## Source document
"We found that the effects of smoking cessation medications depend on a person's genes," first author Dr. Li-Shiun Chen of the Washington University School of Medicine in St. Louis, said in a statement.
The research focused on specific variations in a cluster of nicotinic receptor genes, CHRNA5-CHRNA3-CHRNB4, which prior studies have shown contribute to nicotine dependence and heavy smoking, Chen said.
The researchers used data from the National Heart Lung and Blood Institute and showed that individuals carrying the high-risk form of this gene cluster reported a two-year delay in the median quit age compared to those with the low-risk genes.
This delay was attributable to a pattern of heavier smoking among those with the high risk gene cluster.
The researchers then conducted a clinical trial, which confirmed that persons with the high-risk genes were more likely to fail in their quit attempts compared to those with the low-risk genes when treated with placebo. However, medications approved for nicotine cessation -- such as nicotine replacement therapies or bupropion -- increased the likelihood of abstinence in the high risk groups.
In addition, those with the highest risk had a three-fold increase in their odds of being abstinent at the end of active treatment compared to placebo, indicating that these medications may be particularly beneficial for this population.
The study was published in the American Journal of Psychiatry.

## Data segment
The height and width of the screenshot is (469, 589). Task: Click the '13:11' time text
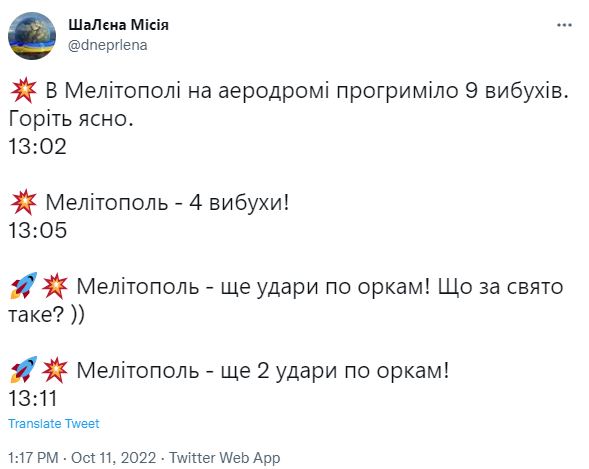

## The problem
Rewrite the paragraph of the smoking cessation article that begins "The researchers then conducted a clinical trial" as a short bulleted list that keeps its main facts.

## Finished task
- A clinical trial confirmed that, when treated with placebo, people with the high-risk genes were more likely to fail in their quit attempts than those with the low-risk genes.
- Approved nicotine cessation medications, such as nicotine replacement therapies or bupropion, made abstinence more likely in the high-risk groups.